Anuncio de paros docentes

Los profesores universitarios vuelve con su "plan de lucha".

23 Marzo 2006
El próximo martes, según informó la Conadu, se reinicia el "plan de lucha" de los docentes universitarios, con un paro de actividades sin asistencia a clases. Se ha convocado a otro de dos días, para la primera semana de abril, y otro de 72 horas, sobre los finales de ese mes, con la posibilidad -según los dirigentes- de que la medida de fuerza se extienda por tiempo indeterminado si no se atienden sus reivindicaciones.
Estas abarcan un sueldo básico equivalente a media canasta familiar actualizada, para el cargo testigo; jubilación del 85% móvil; estabilidad laboral y carrera docente; eliminación del impuesto a las ganancias sobre los haberes de quienes enseñan, y otras, que incluyen el incremento del presupuesto universitario.
Si bien en Tucumán decidieron no afectar las mesas finales del ciclo lectivo 2005 (que serán reprogramadas por los días de paro), es evidente que este año las actividades docentes universitarias tienen la inquietante perspectiva de que se repita, aumentado, el cuadro del año anterior.
Tal panorama no puede sino preocupar en alto grado a la comunidad tucumana en general. Sabemos que la casa de estudios congrega a muchos miles de alumnos, cuyas familias tienen puestas sus expectativas en el desarrollo normal de las carreras que allí se cursan, y que les han demandado, en muchos casos, ingentes sacrificios. La interrupción de actividades daña seriamente a quienes están estudiando y, en forma especial, a quienes ingresan a la casa de altos estudios. Estos se encuentran ahora con que, cuando están tratando de adaptarse a una nueva etapa, el proceso se interrumpe. Evidentemente, los cortes que las huelgas implican afectan gravemente el aprendizaje, una de cuyas claves es la continuidad.
Estos argumentos (no por conocidos menos necesarios de mención) no significan menoscabar la justificación de los planteos docentes. Bien se sabe que ese sector del Estado siempre ha sido uno de los menos retribuidos.
Hace ya muchos años, en 1920, el rector fundador de la UNT, Juan B. Terán, lamentaba la realidad existente en ese punto. "Decimos que la tarea fundamental del Estado es educar, y hacemos de los educadores los servidores peor recompensados del Estado", afirmaba entonces el ilustre tucumano.

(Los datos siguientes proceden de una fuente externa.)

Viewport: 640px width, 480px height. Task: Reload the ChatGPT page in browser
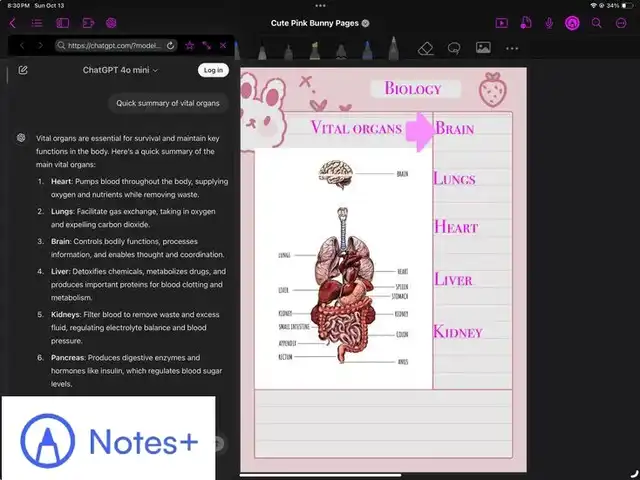click(x=171, y=45)
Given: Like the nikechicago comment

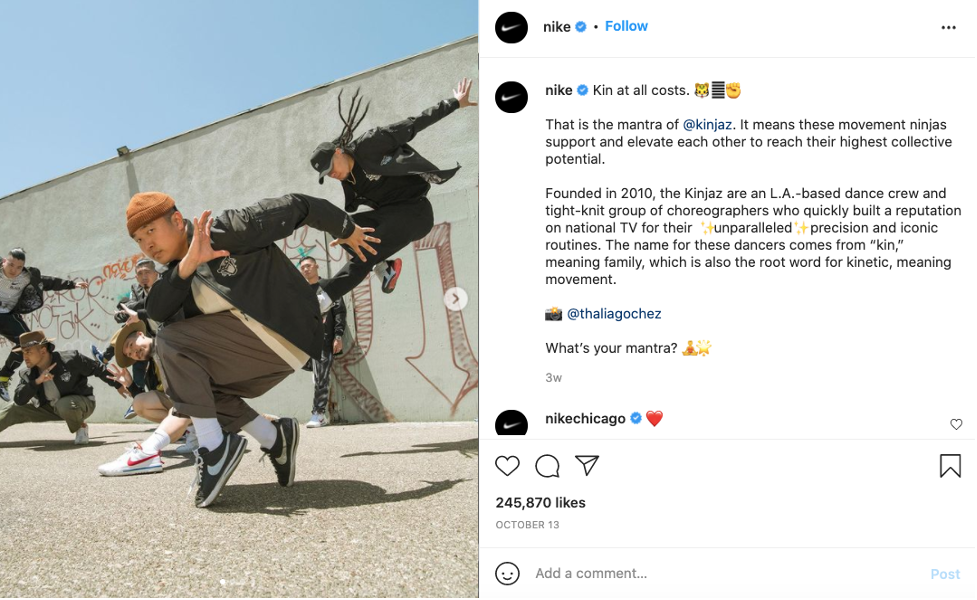Looking at the screenshot, I should [956, 424].
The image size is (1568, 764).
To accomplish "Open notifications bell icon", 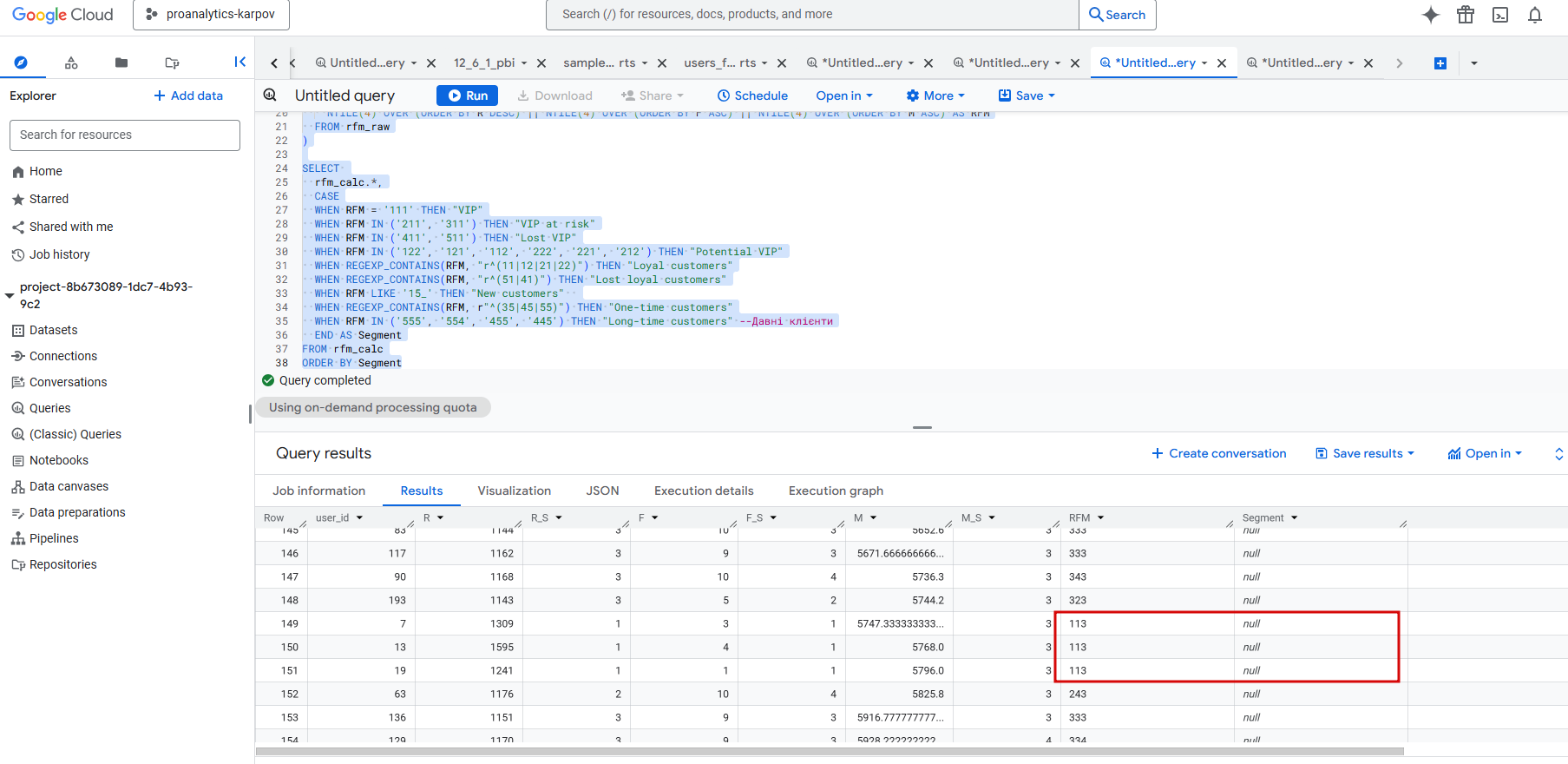I will point(1535,15).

Puesto que las reivindicaciones docentes tienen ya una añeja historia, hay que convenir que es hora de que el Estado busque la manera de satisfacerlas, por lo menos en una razonable proporción. Que esto nunca se ha intentado a fondo lo muestra el hecho de que los paros docentes realizados con frecuencia constituyen una característica de la vida nacional. Es un tema que, sin duda, requiere la adopción de decisiones presupuestarias importantes, pero que no puede seguir demorado en forma indefinida.
Hay que repetir que el desafío de los tiempos actuales, en todos los países de la Tierra, pasa por la educación. Solamente las comunidades que sean capaces de formar a su juventud, podrán tener lugar en un mundo donde el conocimiento tiene cada día un valor más alto. Y dentro de esa formación, ocioso sería ponderar el rol que compete a los encargados de impartirla.
No es posible, entonces, que continúe trabado un tema de tanta trascendencia para todos. Pensamos que los docentes, en sus reclamaciones, deben tener en cuenta también que las medidas de fuerza afectan gravemente a los estudiantes, en última instancia, y que estos carecen de culpa en las cuestiones que se invocan. Pero al mismo tiempo el Estado, por medio de las mesas de diálogo, debe llegar a soluciones logradas sin necesidad de huelgas, y que encaren positivamente un asunto cuyo arrastre es de larga data.